A virtual green screen, deep neural networks, and an Azure Kinect sensor (or two)

One of my favorite video games is Age of Empires. I used to play it with coworkers almost two decades ago, and I still play it with my son who beats me with no mercy. One of the magical moments of the game is when you advance the age of your civilization, from feudal to castle to imperial age. Each age brings new technologies that open entirely new ways of driving your strategy to defend from your opponent and win the game.

Sometimes I feel we are in one of those age transitions in real life too. As in Age of Empires, it comes with new technologies that we can use to respond to external disruption and reimagining our strategy. With Covid-19, we find ourselves in our own moment of disruption that has pushed us to rethink how we do things. Events are one of those things.
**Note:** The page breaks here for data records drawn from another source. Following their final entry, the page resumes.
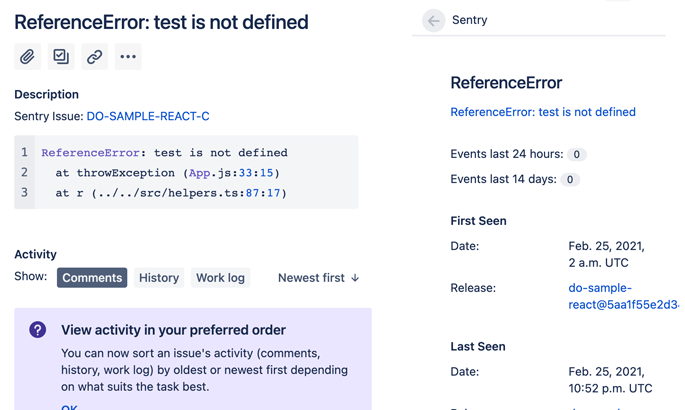Image resolution: width=685 pixels, height=410 pixels.
Task: Open the ReferenceError: test is not defined link
Action: pos(543,112)
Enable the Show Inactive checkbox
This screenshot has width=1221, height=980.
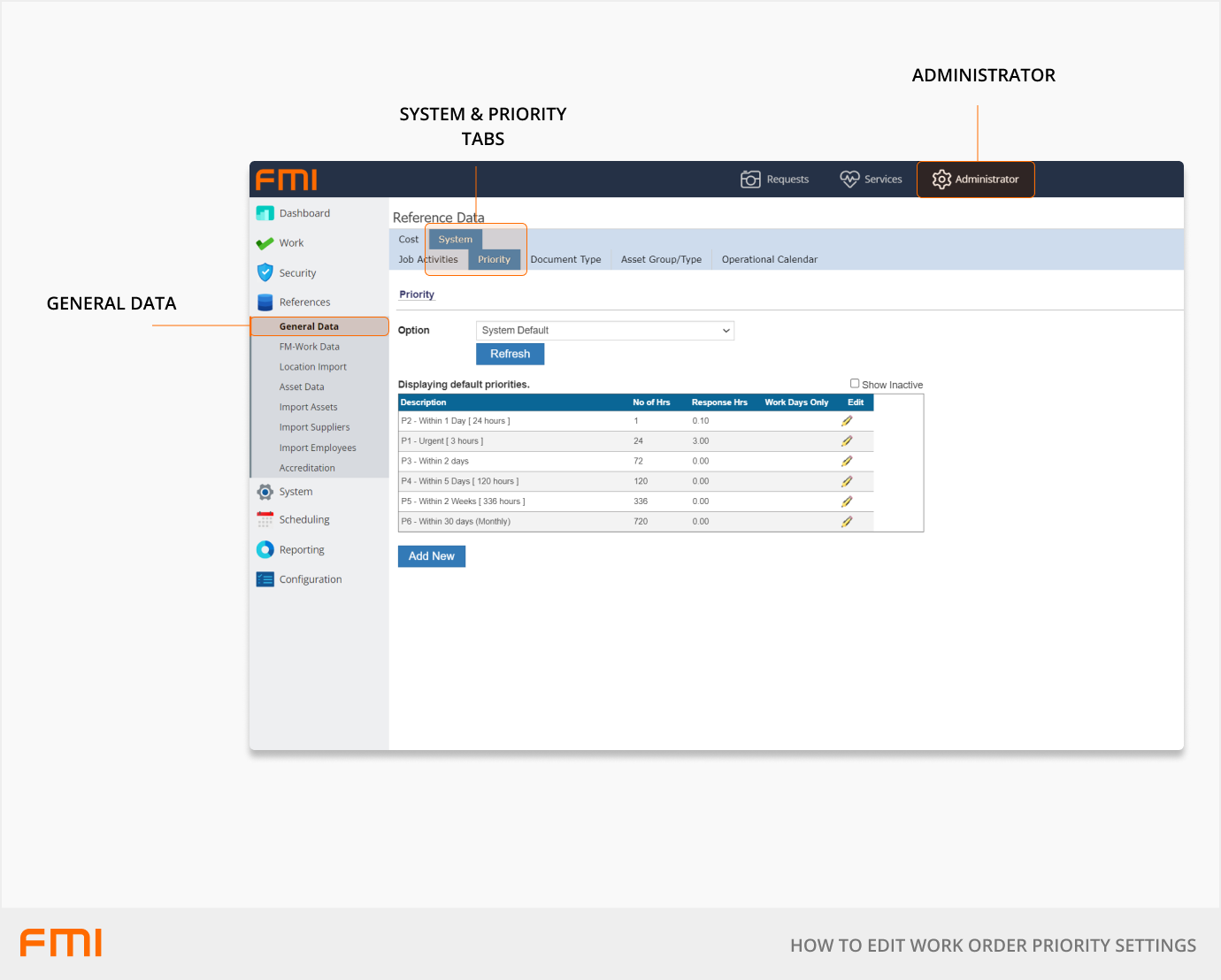(x=855, y=383)
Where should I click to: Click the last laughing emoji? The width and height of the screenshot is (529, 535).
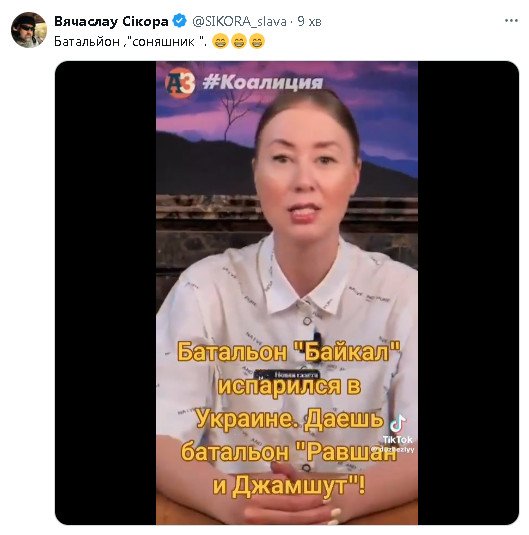(x=257, y=42)

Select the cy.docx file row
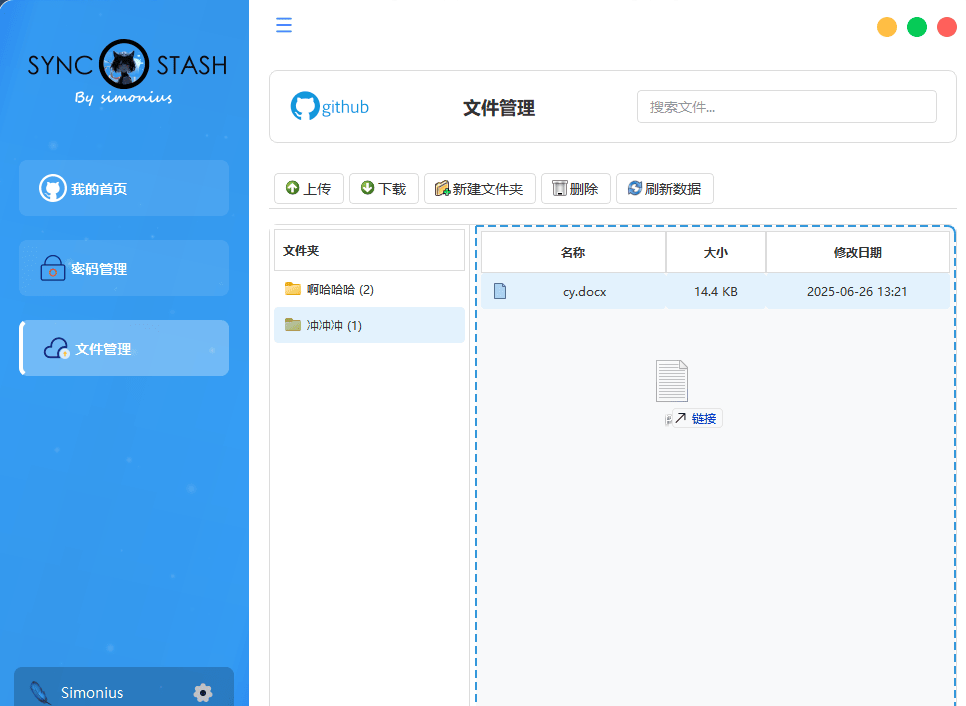tap(585, 291)
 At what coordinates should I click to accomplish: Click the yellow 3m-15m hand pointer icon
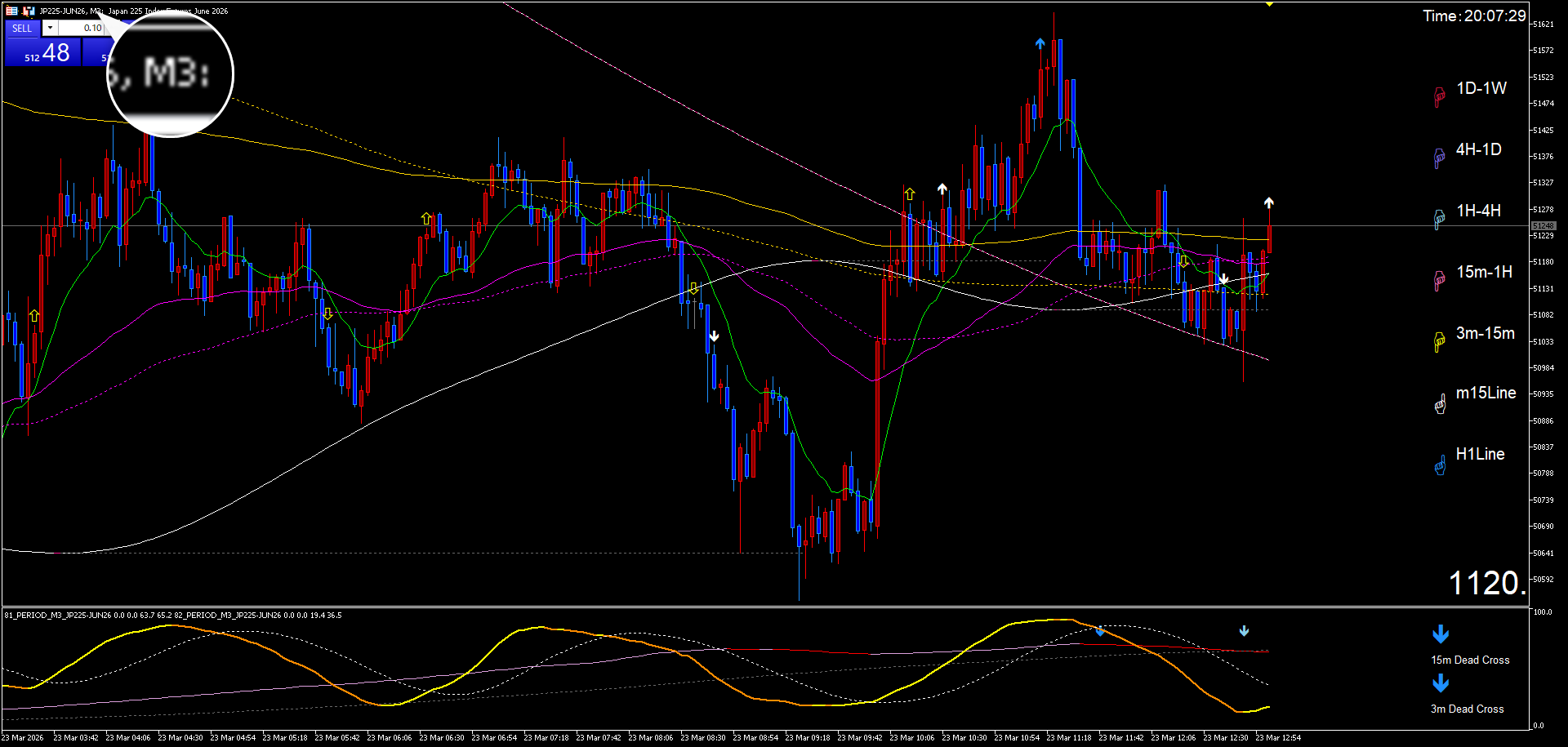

If you’ve watched this year’s Microsoft Build you’ve probably seen one of the innovation sessions on a “stage.” Spoiler alert – it’s fake. The presenters were all at home safe and sound. Using a background matting process from the University of Washington and our Azure Kinect sensors, we were able to produce presentations that look like we were live. But let me step back for a minute and share how we got here.

Covid-19 has made it impossible for large scale in-person events, so we are all looking for new ways to communicate with our customers. And again, if you participated in any part of Microsoft Build, then you experienced first-hand how our Microsoft Global Event’s team had to shift everything to virtual.

As one of many content owners for Build, we also had to get creative. We took an experimental approach to how we presented our content by using our technology and, by experimenting on the innovation of others, we created a unique way to deliver our sessions on an “virtual stage” at the conference.

YouTube Video

The idea came from two published papers from Adobe Research in 2017 and the University of Washington in 2020 on background matting for video. In basic terms, the approach allows anyone to take a video of themselves and uses AI models to predict the matting around the subject. Essentially the process replaces the background without the need for a green screen.

So, we built on top of the background matting process by using our Azure Kinect sensors with an AI model based on the work from University of Washington to create a new way for our presenters to easily record themselves from their home and appear on our virtual stage.